[Dataset records]
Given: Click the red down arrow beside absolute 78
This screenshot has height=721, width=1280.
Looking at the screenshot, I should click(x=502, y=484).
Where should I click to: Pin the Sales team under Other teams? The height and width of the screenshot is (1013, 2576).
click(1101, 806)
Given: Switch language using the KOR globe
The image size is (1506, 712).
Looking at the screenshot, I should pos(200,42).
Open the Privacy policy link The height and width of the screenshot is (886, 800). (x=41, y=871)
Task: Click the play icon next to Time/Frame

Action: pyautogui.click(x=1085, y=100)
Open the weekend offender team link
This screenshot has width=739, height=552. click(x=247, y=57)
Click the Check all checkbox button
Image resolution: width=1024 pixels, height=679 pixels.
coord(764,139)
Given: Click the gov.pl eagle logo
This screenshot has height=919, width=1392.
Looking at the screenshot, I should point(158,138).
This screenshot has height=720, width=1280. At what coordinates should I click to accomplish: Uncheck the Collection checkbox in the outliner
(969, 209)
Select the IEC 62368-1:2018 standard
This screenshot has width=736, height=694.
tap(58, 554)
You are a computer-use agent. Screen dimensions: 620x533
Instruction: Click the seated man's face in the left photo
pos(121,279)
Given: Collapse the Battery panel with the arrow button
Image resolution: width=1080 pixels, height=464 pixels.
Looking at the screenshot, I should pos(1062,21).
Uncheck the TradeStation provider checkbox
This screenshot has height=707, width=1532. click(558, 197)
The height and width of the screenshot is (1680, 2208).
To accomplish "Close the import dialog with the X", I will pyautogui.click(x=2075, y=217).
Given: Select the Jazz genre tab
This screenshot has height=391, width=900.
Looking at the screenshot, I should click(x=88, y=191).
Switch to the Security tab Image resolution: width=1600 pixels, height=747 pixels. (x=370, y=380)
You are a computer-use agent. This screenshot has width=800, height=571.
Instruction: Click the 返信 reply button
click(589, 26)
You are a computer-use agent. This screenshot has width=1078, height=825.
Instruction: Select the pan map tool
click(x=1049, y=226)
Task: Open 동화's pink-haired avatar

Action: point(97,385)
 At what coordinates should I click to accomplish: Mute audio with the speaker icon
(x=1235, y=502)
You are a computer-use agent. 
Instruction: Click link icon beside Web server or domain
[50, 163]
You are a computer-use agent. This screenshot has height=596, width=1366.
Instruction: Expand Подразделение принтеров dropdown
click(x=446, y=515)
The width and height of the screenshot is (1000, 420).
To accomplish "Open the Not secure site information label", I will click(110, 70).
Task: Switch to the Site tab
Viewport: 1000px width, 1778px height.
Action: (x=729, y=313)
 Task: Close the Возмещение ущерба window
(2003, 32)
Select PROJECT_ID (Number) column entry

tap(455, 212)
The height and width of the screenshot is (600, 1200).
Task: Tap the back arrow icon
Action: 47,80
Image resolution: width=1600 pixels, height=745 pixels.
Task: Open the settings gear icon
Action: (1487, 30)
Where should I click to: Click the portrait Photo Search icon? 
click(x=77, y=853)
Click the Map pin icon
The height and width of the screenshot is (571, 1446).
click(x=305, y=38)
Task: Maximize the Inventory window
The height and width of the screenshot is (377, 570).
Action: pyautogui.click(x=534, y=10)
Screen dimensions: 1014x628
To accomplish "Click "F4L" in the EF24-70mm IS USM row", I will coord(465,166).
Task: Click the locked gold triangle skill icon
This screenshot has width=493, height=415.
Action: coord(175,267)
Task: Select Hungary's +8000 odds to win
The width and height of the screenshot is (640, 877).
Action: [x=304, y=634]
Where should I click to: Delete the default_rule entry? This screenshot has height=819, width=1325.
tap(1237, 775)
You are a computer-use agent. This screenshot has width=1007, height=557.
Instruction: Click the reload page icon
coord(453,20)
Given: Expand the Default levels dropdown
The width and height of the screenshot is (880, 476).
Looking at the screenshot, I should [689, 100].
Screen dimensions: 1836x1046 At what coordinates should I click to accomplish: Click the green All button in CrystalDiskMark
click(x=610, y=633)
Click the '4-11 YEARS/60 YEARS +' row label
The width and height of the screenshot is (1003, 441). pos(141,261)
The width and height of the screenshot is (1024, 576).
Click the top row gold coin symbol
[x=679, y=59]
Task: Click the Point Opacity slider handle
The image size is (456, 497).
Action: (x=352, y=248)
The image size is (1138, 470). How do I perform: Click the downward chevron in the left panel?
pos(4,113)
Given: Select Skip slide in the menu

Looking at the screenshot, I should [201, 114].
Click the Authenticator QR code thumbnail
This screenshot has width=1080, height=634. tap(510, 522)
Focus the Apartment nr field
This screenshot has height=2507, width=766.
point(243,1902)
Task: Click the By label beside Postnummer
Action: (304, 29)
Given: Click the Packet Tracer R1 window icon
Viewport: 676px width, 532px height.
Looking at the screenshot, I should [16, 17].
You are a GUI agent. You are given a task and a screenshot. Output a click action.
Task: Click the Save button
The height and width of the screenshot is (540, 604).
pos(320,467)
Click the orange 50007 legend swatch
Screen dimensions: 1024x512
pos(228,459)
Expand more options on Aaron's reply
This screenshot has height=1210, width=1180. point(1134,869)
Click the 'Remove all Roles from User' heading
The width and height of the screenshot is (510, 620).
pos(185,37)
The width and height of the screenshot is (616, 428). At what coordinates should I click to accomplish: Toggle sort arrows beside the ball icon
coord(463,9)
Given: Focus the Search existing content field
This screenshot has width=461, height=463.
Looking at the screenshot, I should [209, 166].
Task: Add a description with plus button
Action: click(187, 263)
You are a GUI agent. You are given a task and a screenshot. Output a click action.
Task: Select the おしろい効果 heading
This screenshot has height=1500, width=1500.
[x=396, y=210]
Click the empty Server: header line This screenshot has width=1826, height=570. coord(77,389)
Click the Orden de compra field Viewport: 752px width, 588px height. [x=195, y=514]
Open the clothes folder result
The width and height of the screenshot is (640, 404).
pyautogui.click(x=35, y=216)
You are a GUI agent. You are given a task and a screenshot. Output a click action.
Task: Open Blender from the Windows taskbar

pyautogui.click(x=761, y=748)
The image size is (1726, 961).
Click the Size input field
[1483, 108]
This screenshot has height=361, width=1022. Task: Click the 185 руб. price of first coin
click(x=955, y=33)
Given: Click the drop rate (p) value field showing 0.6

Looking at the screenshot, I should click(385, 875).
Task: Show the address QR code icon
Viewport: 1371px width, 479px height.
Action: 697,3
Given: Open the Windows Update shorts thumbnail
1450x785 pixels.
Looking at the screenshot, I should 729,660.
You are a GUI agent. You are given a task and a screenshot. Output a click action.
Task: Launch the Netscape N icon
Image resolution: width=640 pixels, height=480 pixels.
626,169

▶ **PROBLEM TO SOLVE**: In the records, which lines mention the word "will"? Copy those lines.

▶ **SOLUTION TO THIS PROBLEM**:
To accomplish "Close the import dialog with the X", I will pyautogui.click(x=2075, y=217).
To accomplish "Open the Not secure site information label", I will click(110, 70).
To accomplish "Click "F4L" in the EF24-70mm IS USM row", I will coord(465,166).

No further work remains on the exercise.